All personal finance updates from Budget 2025 | Mint
Source: Live Mint
Finance minister Nirmala Sitharaman unveiled the Union Budget 2025-26 on 1 February, introducing a series of measures aimed at easing taxpayers’ burden. Here’s a breakdown of the key changes:
No tax on income up to ₹12 lakh
In a major relief for taxpayers, the Union Budget has proposed raising the tax-free income threshold to ₹12 lakh, up from ₹7 lakh. For salaried individuals, factoring in the ₹75,000 standard deduction, income up to ₹12.75 lakh will now be tax-free. However, capital gains remain separately taxed under short-term and long-term tax slabs.
TDS and TCS reforms
The Budget provides relief for senior citizens relying on interest income, doubling the TDS (tax deducted at source) exemption limit from ₹50,000 to ₹1 lakh per year on bank deposits.
For rental income, no TDS will be deducted on earnings up to ₹6 lakh, up from ₹2.4 lakh. Similarly, shareholders will see no TDS on dividend income up to ₹10,000, raised from ₹5,000.
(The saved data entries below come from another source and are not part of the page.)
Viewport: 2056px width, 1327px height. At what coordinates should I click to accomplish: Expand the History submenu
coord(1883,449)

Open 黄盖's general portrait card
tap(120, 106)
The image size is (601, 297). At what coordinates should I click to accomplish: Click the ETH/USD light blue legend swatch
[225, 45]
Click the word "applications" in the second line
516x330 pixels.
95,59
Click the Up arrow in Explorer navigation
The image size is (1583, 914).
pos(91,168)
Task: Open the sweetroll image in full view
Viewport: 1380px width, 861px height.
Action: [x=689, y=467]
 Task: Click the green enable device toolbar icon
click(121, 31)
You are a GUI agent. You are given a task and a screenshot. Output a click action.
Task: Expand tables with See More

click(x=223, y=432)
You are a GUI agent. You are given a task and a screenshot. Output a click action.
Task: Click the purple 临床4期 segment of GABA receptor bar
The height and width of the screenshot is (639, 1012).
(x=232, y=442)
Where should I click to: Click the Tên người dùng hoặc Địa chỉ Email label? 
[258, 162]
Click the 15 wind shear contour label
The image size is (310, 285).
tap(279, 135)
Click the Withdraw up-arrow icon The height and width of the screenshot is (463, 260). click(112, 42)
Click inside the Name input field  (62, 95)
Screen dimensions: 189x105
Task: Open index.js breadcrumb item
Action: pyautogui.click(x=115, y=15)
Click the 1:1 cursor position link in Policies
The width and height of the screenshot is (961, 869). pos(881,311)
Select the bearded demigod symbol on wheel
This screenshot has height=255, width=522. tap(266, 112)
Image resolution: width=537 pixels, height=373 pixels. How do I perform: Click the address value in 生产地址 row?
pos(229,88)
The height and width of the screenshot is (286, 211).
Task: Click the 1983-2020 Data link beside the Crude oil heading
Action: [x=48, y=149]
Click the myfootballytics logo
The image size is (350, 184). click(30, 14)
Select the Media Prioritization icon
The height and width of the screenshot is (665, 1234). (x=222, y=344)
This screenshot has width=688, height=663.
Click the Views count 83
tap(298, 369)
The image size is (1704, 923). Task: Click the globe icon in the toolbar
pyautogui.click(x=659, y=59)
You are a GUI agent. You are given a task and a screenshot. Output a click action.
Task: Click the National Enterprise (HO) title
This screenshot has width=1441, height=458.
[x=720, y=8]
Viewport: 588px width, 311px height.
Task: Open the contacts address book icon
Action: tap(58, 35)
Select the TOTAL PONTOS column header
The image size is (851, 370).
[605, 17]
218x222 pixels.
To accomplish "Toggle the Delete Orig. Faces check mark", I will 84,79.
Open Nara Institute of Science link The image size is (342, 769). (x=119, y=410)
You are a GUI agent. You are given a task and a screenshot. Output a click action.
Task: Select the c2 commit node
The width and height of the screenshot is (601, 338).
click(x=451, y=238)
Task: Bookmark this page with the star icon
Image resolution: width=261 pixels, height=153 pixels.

In international transactions, the TCS exemption limit under the Liberalised Remittance Scheme (LRS) has been raised to ₹10 lakh from ₹7 lakh. Additionally, no TCS (tax collected at source) will apply on education-related remittances if funded by an approved education loan.
Other key updates
National Savings Scheme (NSS) withdrawals made on or after 29 August 2024, will be tax-exempt for amounts previously eligible for deductions.
NPS Vatsalya contributions—a pension scheme for children—are now officially eligible for tax deductions under Section 80CCD of the Income-tax Act, 1961.
Self-occupied property tax relief has been expanded—taxpayers can now claim nil annual value for up to two properties without additional conditions.
Budget 2025-26 has extended the time limit to file updated tax returns from 24 months to 48 months from the end of the relevant assessment year.